Like a growing number of ex-military staff, who have been vocally expressing their views on radio and television, Chani believes that Israel cannot subdue Hezbollah by means of an aerial assault alone. But some commentators have warned against a ground incursion, saying Hezbollah wants to lure Israel into south Lebanon where it believes the conventional Israeli military will be vulnerable.
Chani says there is no choice but to carry out ground operations in order to "clear the area near the border" of Hezbollah fighters. And she fully comprehends the price of a ground operation: her son was killed four years ago when the elite unit of which he was a member was involved in a military operation in the West Bank city of Ramallah.
Opinion polls show over 80 percent of Israelis support Olmert’s decision to launch a military offensive after Hezbollah militants attacked an Israeli border patrol on July 12, killed three soldiers and snatched two others that they are holding captive.
But that support for Olmert could change if the military operation ends and Olmert does not achieve the goals he has outlined: the release of the captured soldiers, the deployment of the Lebanese army or an international peacekeeping force in south Lebanon, and the removal of Hezbollah far from the border area.
"Hezbollah cannot be wiped out," says Avner. "It is an integral part of Lebanon. But it has to be kept far from the border, and the soldiers have to be released."
Israel’s leaders believe the war will not be decided on the battlefield alone, but that the outcome will also depend on the ability of the civilian rear to endure the rocket attacks and the mounting military casualties 12 soldiers have been killed since Israel launched its offensive.
This is one reason why the military views the battle being waged around the town of Bint Jbail, a Hezbollah stronghold in south Lebanon, as particularly significant. After Israel withdrew from Lebanon six years ago, Hezbollah leader Hassan Nasrallah made a triumphant speech in the village, declaring that Israeli society was as weak as a "spider’s web."
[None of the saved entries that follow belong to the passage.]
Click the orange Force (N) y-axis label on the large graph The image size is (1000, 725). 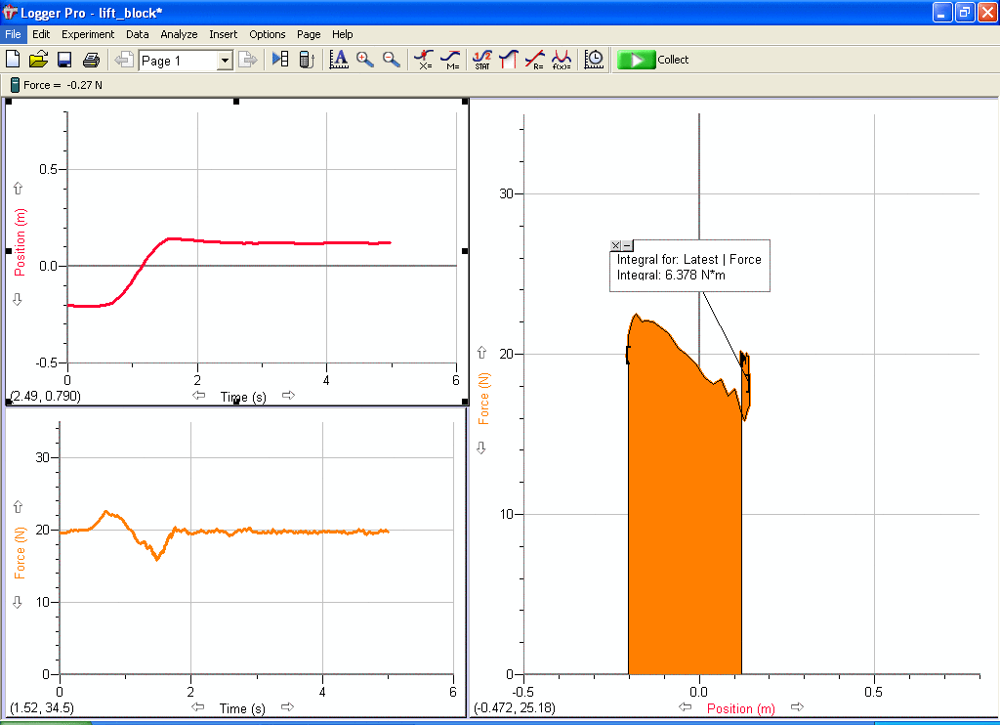point(482,399)
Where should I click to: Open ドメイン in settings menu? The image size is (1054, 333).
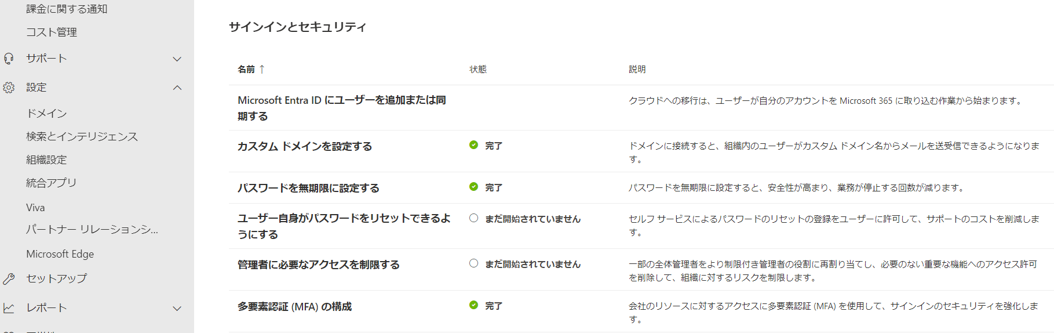[46, 114]
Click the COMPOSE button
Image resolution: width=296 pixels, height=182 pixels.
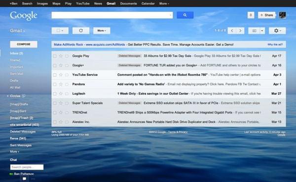24,44
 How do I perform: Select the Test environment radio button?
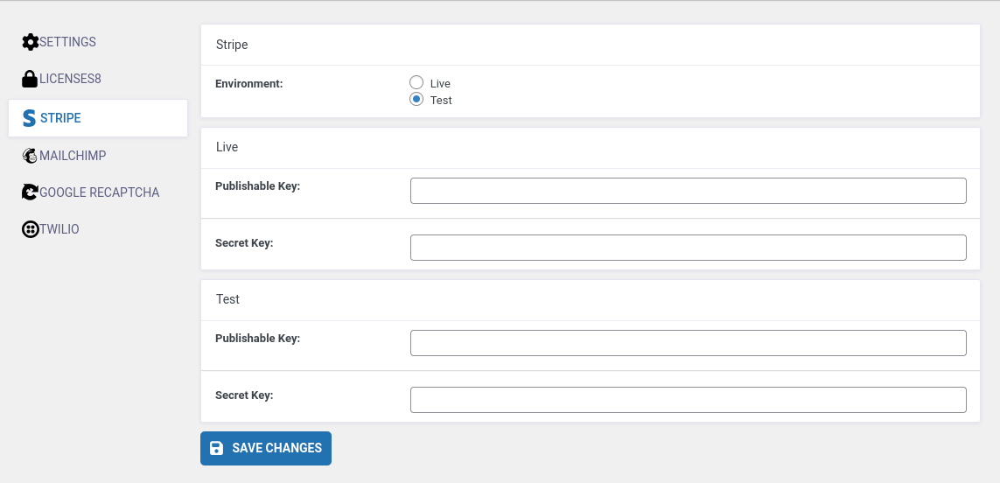point(416,100)
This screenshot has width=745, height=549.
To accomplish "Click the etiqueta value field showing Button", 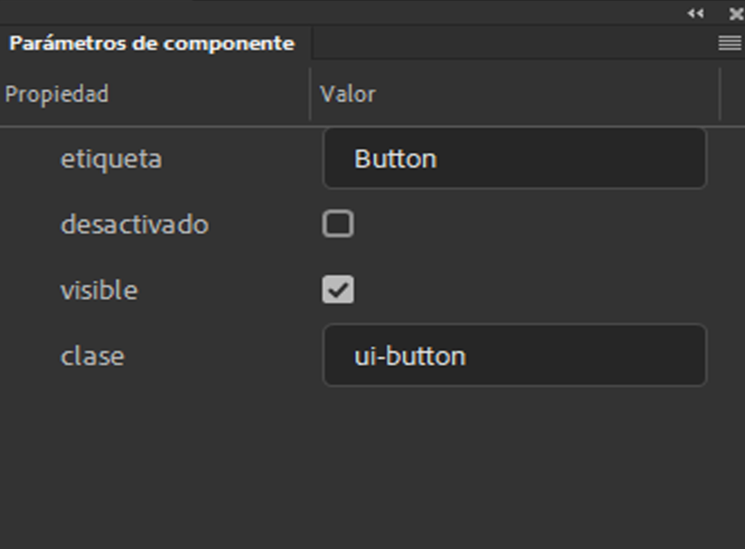I will [515, 158].
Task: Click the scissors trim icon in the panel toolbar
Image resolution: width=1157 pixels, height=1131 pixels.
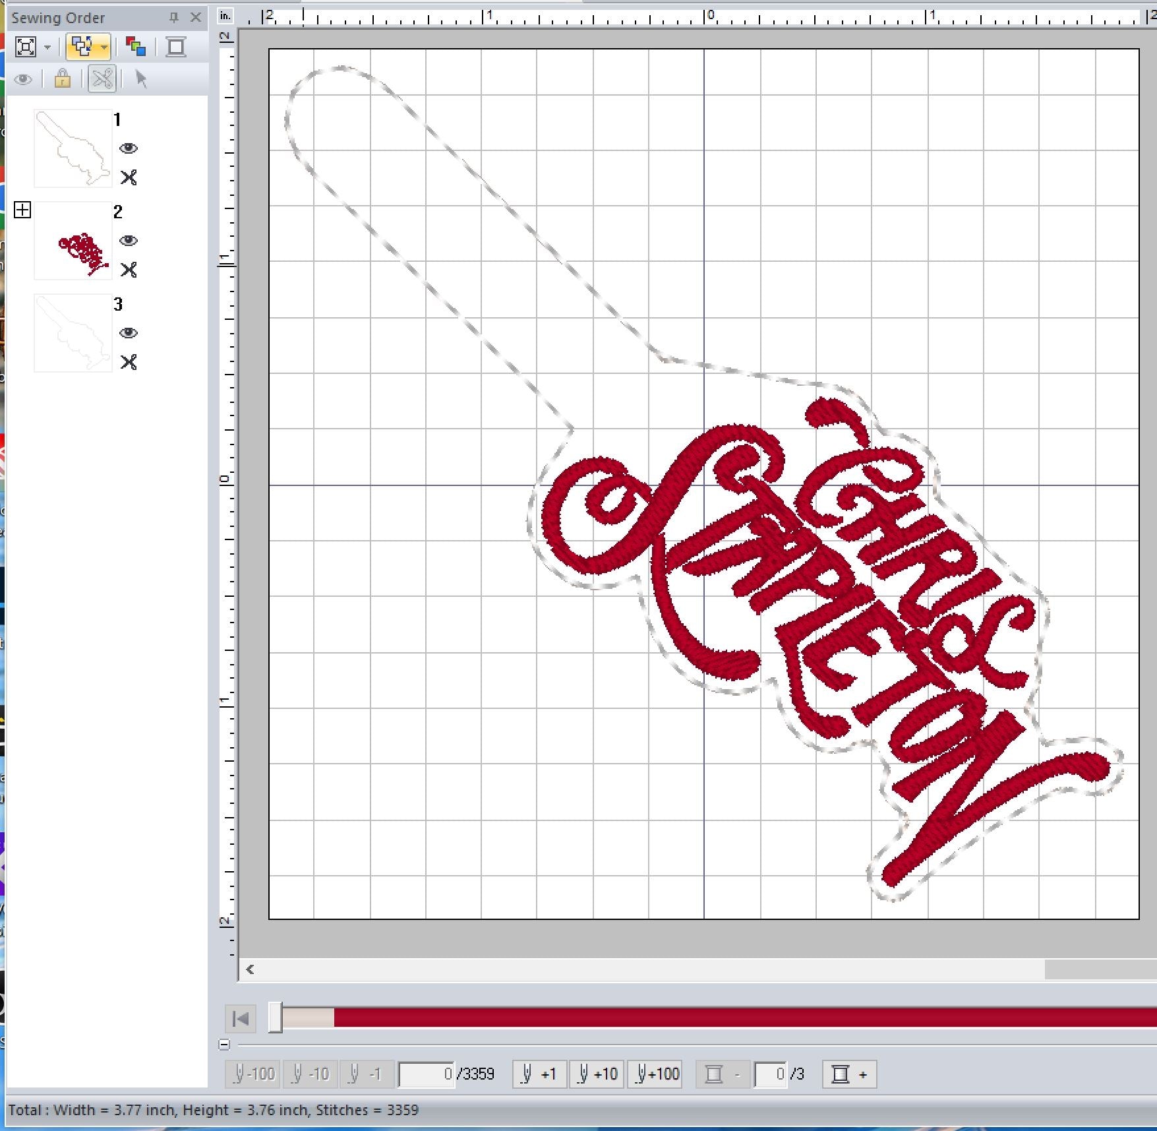Action: point(102,80)
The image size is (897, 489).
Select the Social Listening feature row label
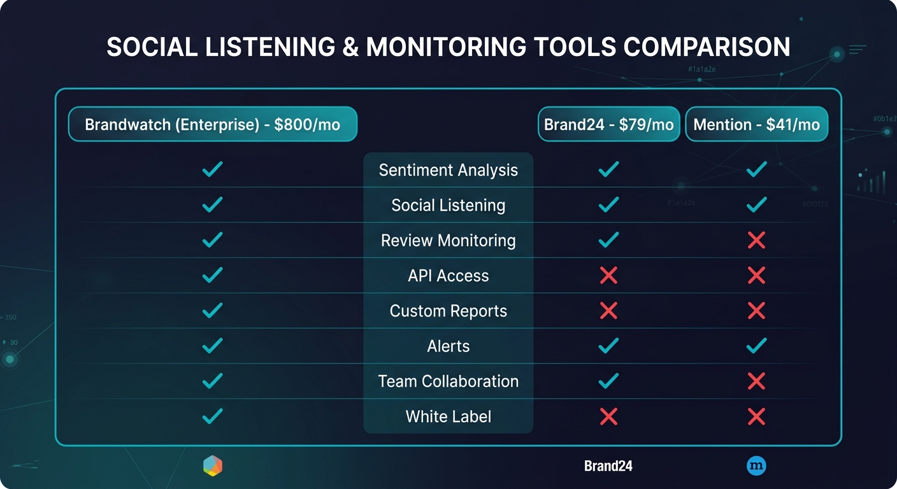point(448,205)
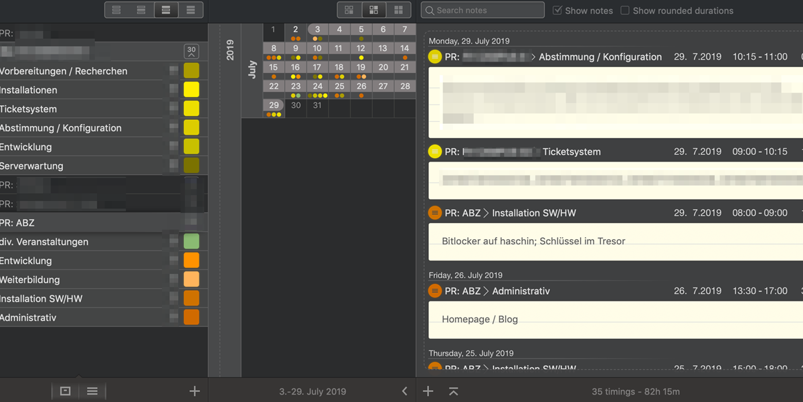
Task: Switch sidebar to the frame view icon
Action: [65, 391]
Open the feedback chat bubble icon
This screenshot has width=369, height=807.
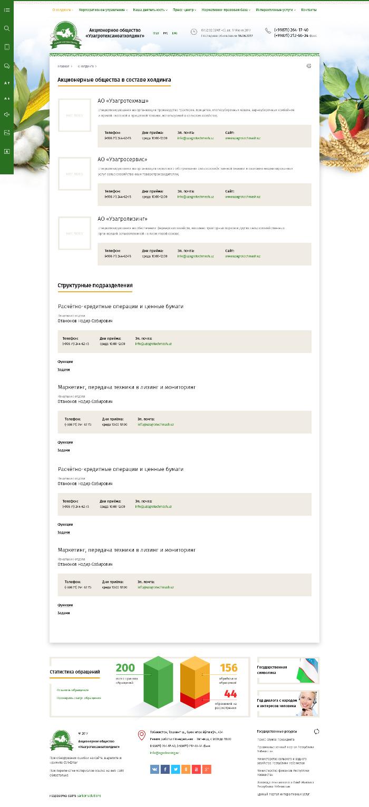pos(7,66)
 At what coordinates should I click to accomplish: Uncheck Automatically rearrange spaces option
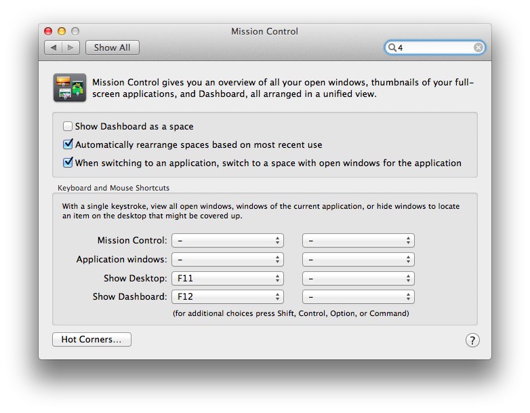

Avner thinks the Israeli response has sent a very different message to Nasrallah. "Hezbollah didn’t expect these two civilians to react the way they did," he said, referring to Olmert and Defense Minister Amir Peretz, neither of whom rose up through the ranks of the military before entering political office, like many former Israeli leaders.
"They thought that Israel would fire a few missiles and then begin negotiations over the release of the soldiers. Now Nasrallah is finding out that things aren’t quite as he thought."